PUT _template/hot-warm-cold-delete-60days-template
{
  "order": 10,
  "index_patterns": ["logstash-*", "metricbeat-*", "filebeat-*"],
  "settings": {
    "index.routing.allocation.require.data": "hot",
    "index.lifecycle.name": "hot-warm-cold-delete-60days"
  }
}

Enabling ILM in Beats and/or Logstash

Finally let's turn on ILM for Beats and Logstash.

For 6.7 Beats:

output.elasticsearch:
  ilm.enabled: true

For 6.7 Logstash:

output {
  elasticsearch {  
    ilm_enabled => true
  }
}

Please refer to the respective version of documentation for how to enable in Beats and Logstash as it may change in newer versions.

Now any new index that matches the index patterns will create the new indexes on the hot nodes and ILM will apply the hot-warm-cold-delete-60days policy.

Updating your ILM policy

You can update the ILM policy at any time… However, the changes you make to the policy will only be only applied when the phase changes. For example, if your index is currently in the hot phase (and waiting for the warm phase), any changes you make to the hot phase will not not take effect for that index, but any changes to the warm phase will get picked up once it enters that phase. This is done to prevent repeating the actions for a given phase. You can view the ILM state for the index via the explain API.

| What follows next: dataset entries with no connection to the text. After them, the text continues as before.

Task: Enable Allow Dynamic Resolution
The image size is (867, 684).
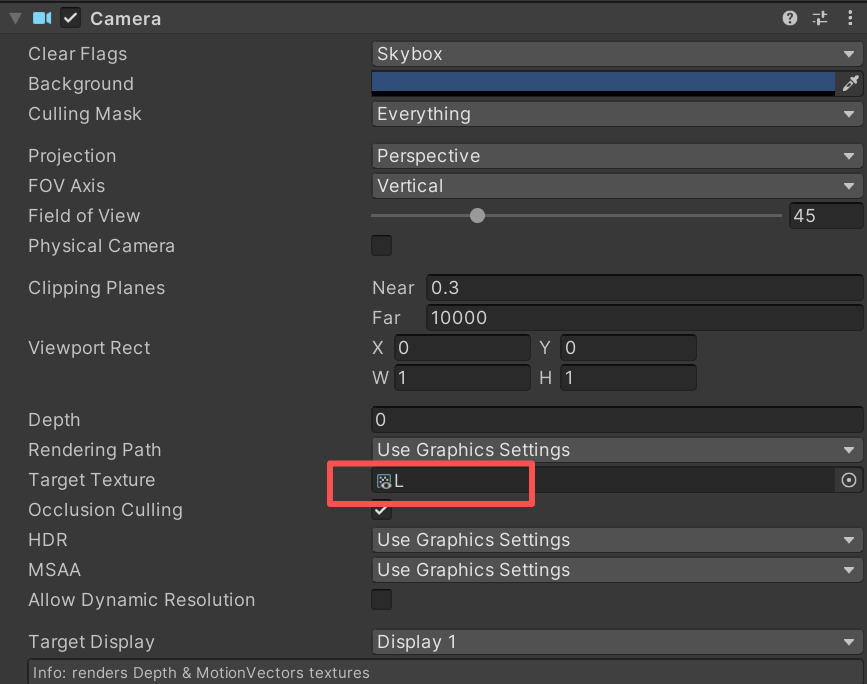Action: tap(381, 599)
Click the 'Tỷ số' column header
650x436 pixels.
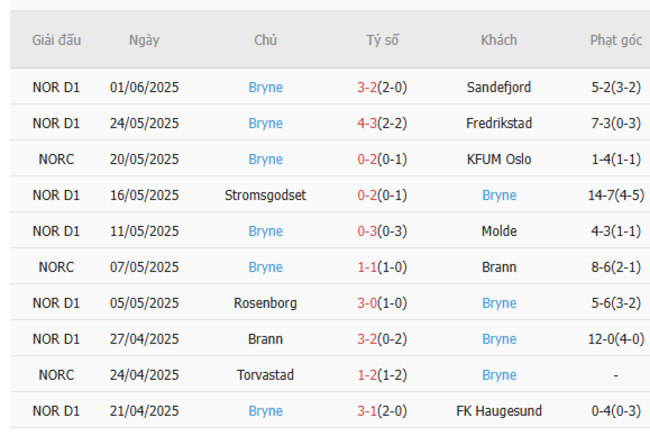pos(381,41)
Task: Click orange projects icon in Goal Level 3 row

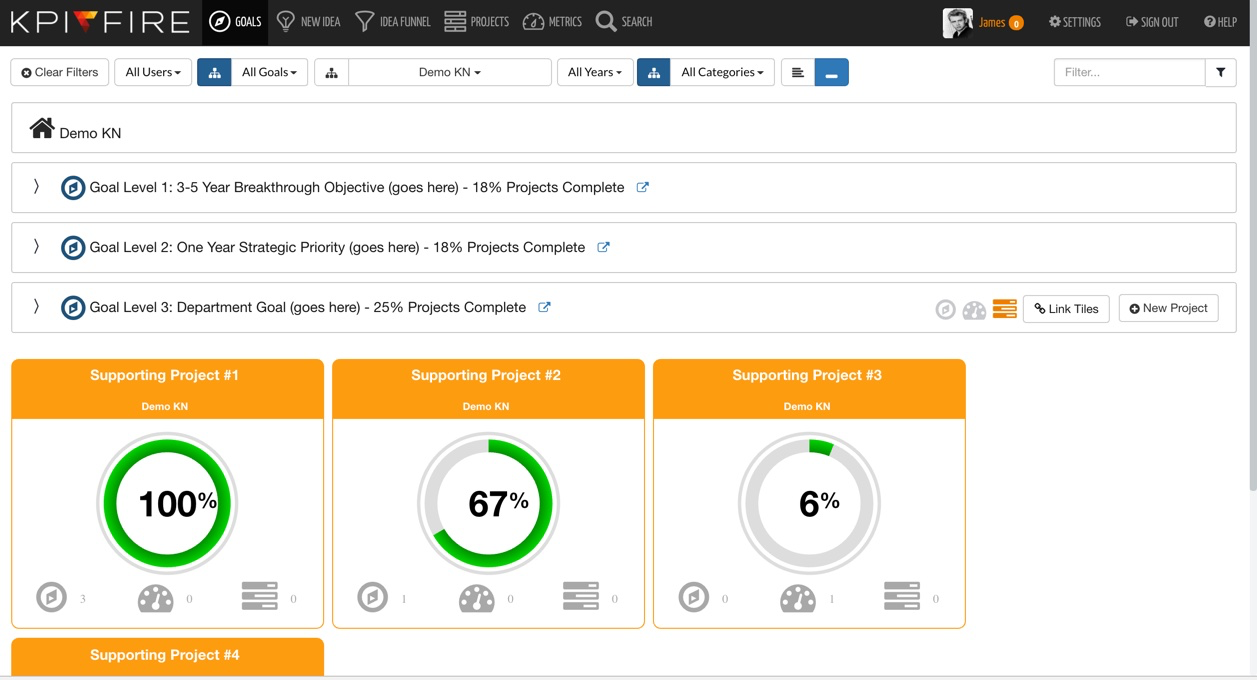Action: (x=1004, y=309)
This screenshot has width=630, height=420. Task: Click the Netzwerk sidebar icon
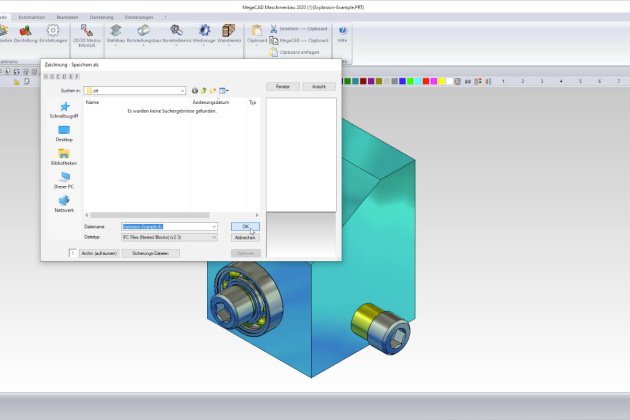(x=64, y=204)
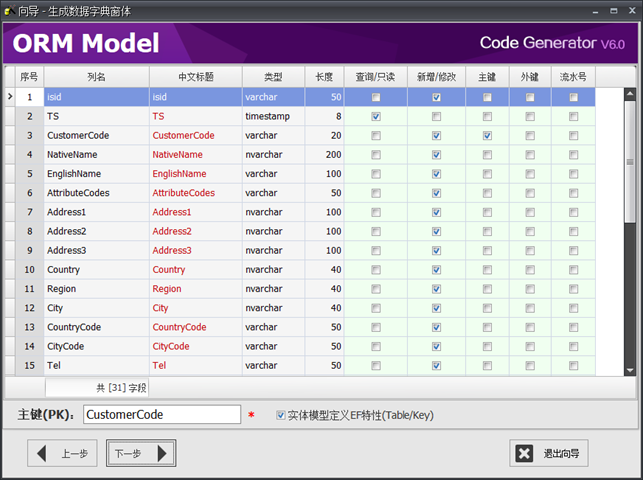
Task: Click the 主键(PK) CustomerCode input field
Action: 161,414
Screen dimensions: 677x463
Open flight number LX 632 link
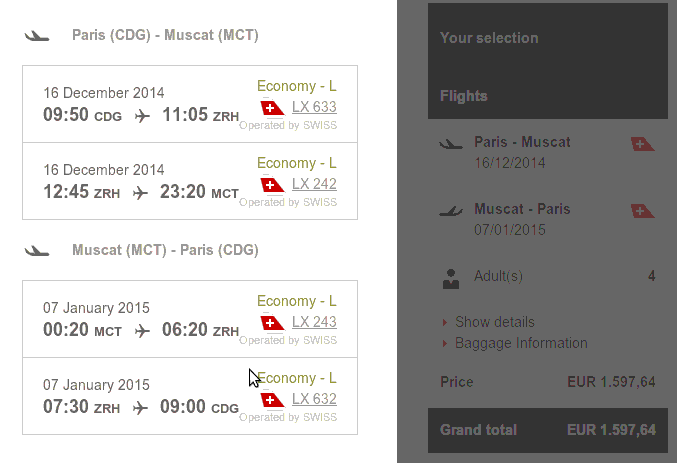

Much of the prior information for how to achieve hot-warm architecture pre-ILM still applies since it uses the same underlying mechanics. However, now with ILM, Curator isn't needed to achieve this pattern.

Looking forward

Starting with version 7.0, Beats and Logstash use index lifecycle management by default when they connect to a cluster that supports lifecycle management. Beats has also moved most ILM settings from the output.elasticsearch.ilm namespace to the setup.ilm namespace. For example, see the 7.0 Filebeat documentation. Also starting with 7.0 system indexes such as .watcher-history-* may be managed by ILM.

ILM makes it easy to implement a cost-saving architecture like hot-warm-cold for your time series indices. Try it out today, and let us know what you think on our Discuss forums. Enjoy!